**Dataset records**:
Start of Block
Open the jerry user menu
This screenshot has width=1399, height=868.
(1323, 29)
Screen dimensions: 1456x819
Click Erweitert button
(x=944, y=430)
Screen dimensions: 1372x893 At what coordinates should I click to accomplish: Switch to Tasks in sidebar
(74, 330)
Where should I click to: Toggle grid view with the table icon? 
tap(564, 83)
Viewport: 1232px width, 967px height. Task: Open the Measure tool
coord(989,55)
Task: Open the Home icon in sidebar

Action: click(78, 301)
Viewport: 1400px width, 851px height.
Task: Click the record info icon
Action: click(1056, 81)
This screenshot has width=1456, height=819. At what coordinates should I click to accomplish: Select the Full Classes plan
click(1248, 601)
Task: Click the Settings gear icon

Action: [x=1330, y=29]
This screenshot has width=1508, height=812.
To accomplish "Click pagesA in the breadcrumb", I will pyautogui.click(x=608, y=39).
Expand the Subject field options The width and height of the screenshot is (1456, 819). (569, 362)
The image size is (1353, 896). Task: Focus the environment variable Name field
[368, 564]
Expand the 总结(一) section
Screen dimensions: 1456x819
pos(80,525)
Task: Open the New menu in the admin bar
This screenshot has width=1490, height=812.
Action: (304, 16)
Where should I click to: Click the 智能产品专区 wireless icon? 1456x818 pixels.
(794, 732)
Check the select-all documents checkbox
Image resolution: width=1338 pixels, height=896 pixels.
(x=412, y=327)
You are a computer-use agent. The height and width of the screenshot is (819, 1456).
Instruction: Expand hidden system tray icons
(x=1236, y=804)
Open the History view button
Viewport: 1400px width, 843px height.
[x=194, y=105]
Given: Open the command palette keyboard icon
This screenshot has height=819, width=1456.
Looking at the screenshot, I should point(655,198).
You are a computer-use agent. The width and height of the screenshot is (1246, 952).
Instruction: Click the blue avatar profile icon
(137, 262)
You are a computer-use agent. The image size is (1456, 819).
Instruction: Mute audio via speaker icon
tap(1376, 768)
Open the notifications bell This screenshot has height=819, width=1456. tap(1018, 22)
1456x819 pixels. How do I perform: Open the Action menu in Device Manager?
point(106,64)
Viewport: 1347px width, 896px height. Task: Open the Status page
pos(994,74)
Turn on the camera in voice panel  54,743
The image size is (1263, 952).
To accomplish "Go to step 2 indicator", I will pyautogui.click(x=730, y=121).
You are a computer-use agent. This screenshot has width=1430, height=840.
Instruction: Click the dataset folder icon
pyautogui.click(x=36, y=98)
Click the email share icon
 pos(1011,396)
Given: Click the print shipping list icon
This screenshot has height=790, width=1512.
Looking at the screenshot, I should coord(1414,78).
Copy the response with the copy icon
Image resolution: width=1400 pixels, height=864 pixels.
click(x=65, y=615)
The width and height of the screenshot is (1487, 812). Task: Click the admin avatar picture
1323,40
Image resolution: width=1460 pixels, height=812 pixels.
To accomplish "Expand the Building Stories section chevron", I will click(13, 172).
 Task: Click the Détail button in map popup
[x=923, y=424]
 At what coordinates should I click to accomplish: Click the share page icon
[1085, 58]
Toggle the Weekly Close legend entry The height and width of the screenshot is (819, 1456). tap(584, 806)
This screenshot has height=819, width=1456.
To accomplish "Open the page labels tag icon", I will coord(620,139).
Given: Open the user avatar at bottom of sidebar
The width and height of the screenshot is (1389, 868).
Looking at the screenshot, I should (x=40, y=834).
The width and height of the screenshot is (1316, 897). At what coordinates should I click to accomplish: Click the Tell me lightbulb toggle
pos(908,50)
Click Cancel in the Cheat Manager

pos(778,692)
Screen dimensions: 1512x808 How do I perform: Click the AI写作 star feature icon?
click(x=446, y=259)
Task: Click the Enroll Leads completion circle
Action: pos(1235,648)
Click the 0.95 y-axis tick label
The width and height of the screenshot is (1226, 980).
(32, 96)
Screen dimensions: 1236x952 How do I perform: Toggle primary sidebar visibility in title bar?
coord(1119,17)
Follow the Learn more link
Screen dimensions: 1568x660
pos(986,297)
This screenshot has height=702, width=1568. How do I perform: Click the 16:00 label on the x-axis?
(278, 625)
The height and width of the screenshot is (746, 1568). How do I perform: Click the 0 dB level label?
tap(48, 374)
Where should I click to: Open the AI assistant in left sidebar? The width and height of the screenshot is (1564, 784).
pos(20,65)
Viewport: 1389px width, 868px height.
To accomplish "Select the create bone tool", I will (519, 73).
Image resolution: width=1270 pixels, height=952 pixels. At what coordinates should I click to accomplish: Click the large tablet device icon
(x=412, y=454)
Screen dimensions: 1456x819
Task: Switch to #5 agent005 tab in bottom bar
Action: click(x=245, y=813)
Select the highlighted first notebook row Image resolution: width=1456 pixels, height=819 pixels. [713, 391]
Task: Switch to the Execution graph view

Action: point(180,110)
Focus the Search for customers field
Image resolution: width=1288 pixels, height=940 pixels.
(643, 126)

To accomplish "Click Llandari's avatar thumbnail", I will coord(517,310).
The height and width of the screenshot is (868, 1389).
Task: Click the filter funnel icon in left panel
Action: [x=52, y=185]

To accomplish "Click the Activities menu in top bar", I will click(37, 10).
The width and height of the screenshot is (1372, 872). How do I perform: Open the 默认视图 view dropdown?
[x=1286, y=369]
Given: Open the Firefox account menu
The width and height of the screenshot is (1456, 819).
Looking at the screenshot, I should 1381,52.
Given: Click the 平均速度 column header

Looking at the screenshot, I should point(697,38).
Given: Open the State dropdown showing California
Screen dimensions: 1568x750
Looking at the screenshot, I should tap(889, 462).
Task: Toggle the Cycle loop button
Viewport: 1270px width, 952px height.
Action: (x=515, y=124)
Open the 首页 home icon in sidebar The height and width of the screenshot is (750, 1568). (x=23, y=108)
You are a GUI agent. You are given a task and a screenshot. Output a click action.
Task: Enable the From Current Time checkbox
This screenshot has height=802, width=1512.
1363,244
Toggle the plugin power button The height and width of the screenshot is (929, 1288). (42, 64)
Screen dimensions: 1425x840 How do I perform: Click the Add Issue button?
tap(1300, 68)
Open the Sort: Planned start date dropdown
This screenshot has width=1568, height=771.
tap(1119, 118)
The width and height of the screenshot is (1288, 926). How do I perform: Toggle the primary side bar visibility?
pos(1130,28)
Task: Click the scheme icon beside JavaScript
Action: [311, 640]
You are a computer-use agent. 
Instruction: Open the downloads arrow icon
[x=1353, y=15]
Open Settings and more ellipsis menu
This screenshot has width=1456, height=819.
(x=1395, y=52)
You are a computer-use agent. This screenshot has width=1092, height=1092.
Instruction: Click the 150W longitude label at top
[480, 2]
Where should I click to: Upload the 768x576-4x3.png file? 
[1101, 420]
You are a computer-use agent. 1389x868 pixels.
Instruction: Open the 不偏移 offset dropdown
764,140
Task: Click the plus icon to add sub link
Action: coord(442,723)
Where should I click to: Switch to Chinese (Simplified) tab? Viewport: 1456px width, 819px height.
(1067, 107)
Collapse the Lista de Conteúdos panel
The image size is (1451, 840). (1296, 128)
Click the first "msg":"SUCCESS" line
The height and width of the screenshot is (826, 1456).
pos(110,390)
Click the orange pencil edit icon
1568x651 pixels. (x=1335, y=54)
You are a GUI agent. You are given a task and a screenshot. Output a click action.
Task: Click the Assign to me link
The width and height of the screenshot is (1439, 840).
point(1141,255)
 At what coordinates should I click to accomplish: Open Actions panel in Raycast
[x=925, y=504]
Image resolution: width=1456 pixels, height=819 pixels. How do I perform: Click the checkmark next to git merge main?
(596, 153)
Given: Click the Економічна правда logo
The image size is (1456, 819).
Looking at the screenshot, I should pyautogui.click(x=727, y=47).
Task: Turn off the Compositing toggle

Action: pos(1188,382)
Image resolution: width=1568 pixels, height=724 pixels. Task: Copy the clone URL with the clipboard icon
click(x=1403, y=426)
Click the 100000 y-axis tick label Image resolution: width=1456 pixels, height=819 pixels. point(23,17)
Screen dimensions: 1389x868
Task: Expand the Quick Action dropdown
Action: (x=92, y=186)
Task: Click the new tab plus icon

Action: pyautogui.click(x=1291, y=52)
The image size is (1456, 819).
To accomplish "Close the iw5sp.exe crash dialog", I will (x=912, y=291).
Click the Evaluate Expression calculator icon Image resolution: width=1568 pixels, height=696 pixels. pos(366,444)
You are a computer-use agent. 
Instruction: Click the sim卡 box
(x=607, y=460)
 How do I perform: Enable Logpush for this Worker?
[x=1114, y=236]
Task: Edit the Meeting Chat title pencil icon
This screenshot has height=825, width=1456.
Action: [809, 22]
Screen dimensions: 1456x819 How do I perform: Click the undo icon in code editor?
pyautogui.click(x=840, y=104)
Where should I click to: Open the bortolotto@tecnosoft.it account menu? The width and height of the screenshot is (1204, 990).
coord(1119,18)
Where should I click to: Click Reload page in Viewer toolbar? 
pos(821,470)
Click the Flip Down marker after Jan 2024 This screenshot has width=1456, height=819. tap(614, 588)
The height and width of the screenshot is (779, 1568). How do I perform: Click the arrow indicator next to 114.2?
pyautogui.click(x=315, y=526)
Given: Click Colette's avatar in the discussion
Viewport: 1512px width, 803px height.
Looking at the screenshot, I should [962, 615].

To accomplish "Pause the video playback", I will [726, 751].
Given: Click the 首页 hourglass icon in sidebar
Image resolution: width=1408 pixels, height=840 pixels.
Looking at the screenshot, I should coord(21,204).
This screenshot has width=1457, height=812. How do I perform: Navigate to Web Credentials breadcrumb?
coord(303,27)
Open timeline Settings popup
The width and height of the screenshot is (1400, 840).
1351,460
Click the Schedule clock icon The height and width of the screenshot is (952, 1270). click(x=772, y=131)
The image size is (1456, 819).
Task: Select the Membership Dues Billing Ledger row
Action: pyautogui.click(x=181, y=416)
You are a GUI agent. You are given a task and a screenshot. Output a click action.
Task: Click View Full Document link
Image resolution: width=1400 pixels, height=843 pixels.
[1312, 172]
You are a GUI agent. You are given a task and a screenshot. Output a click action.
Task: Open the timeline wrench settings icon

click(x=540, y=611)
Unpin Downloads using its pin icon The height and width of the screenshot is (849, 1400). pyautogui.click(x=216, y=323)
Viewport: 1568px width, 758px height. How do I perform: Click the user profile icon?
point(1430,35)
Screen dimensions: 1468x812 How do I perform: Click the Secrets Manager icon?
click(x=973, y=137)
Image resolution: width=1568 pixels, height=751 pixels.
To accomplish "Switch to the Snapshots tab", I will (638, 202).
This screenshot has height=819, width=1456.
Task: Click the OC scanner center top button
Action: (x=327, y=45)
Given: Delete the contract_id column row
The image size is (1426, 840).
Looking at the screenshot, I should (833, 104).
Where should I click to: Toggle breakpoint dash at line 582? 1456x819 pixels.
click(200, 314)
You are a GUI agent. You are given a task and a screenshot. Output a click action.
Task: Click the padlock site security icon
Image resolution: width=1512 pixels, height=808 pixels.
End of Block
**The problem**: Scan the data above for the string "section". Copy every line in which it appears.

**Completed task**:
Expand the 总结(一) section
To accomplish "Expand the Building Stories section chevron", I will click(13, 172).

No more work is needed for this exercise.